Pour nous, il faut être plus petit, il faut admettre qu'une compétence ne va pas être acquise en sixième. Peut-être que cette compétence, qui normalement est acquise en sixième, va être acquise en troisième. Peu importe, à partir du moment où il l'a acquise. Donc il ne faut pas se focaliser sur ce genre de choses et ne pas être trop perfectionniste. Parce que, si vous cherchez la perfection, en Segpa vous ne l'avez jamais.
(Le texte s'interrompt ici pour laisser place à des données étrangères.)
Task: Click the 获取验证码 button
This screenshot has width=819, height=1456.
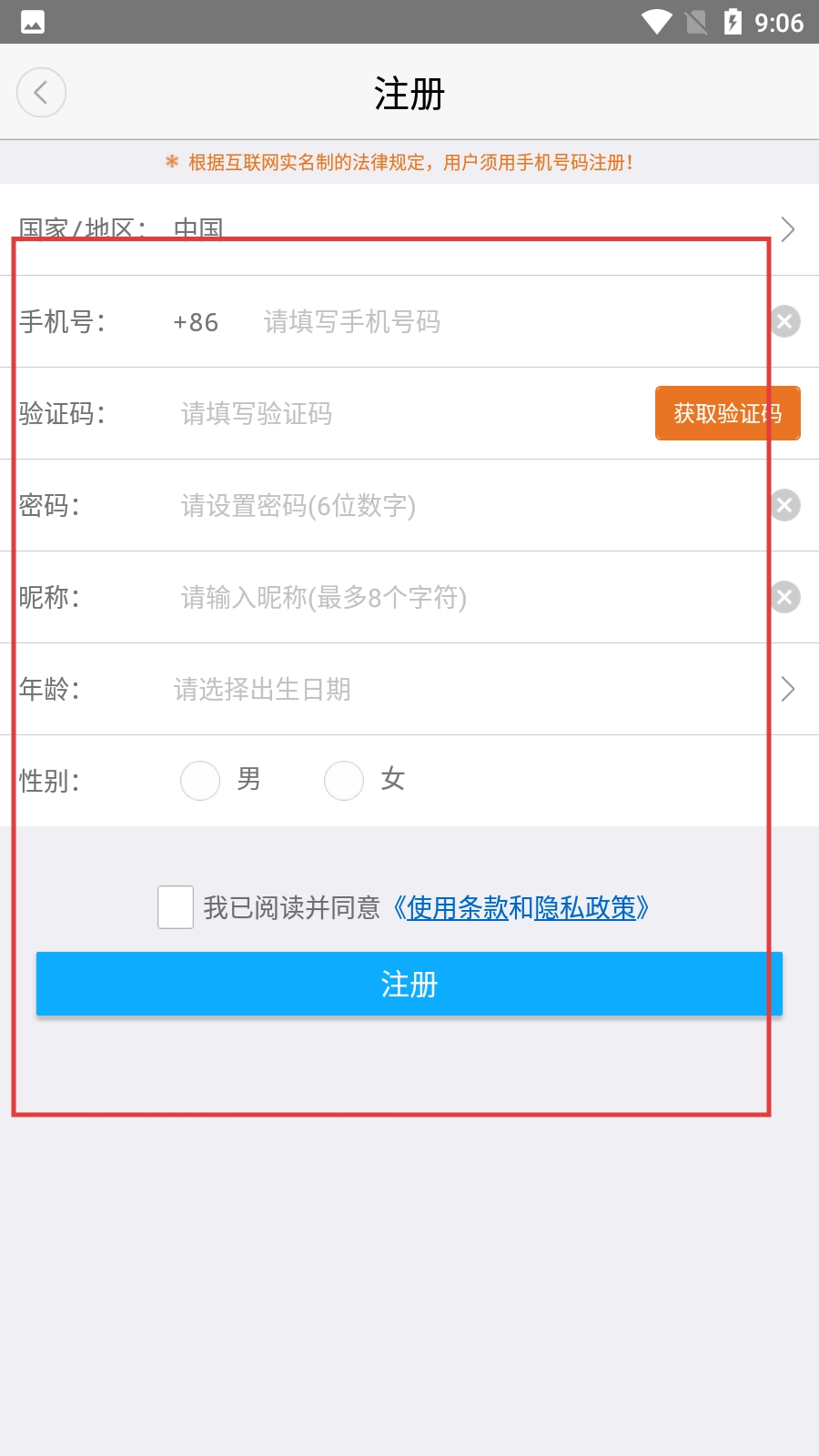Action: coord(728,413)
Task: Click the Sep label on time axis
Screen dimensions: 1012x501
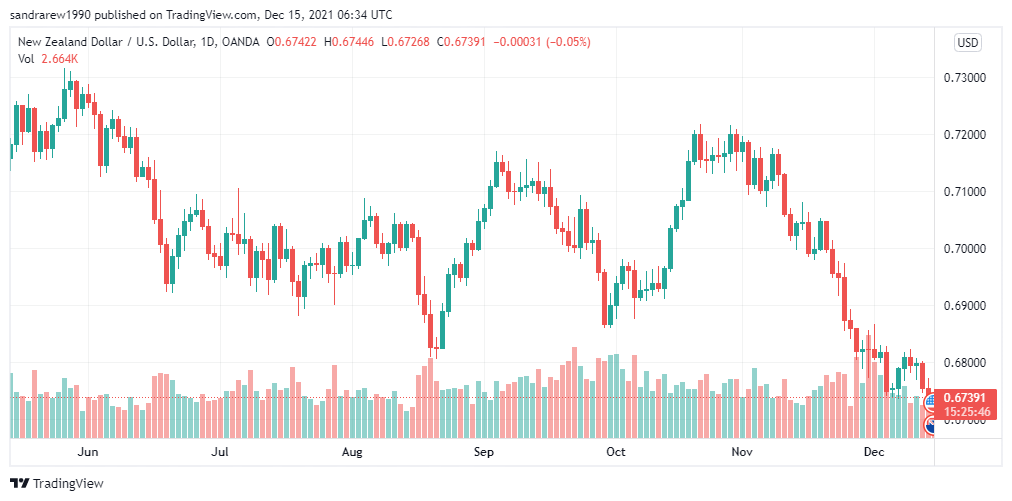Action: click(x=483, y=452)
Vous avez des jeunes qui avancent à leur rythme, différemment.

[Extrait d’une conversation entre des élèves et Catherine Goût]

« CATHERINE GOÛT : Vous avez goûté la betterave ? Vous avez goûté ?

DES ÉLÈVES : Oui.

CATHERINE GOÛT : Et alors ? 

UNE ÉLÈVE : C’est très bon.

UNE AUTRE ÉLÈVE : Non, j’ai pas goûté.

CATHERINE GOÛT : Alors va goûter. [À Cécile Némorin] Amel, elle n’a pas goûté. »

[Fin de l’extrait]

Je m'arrêterai par la limite d'âge [rire] parce que je compte bien prendre ma retraite un jour. Mais je ne compte ni changer d'établissement ni changer de fonction.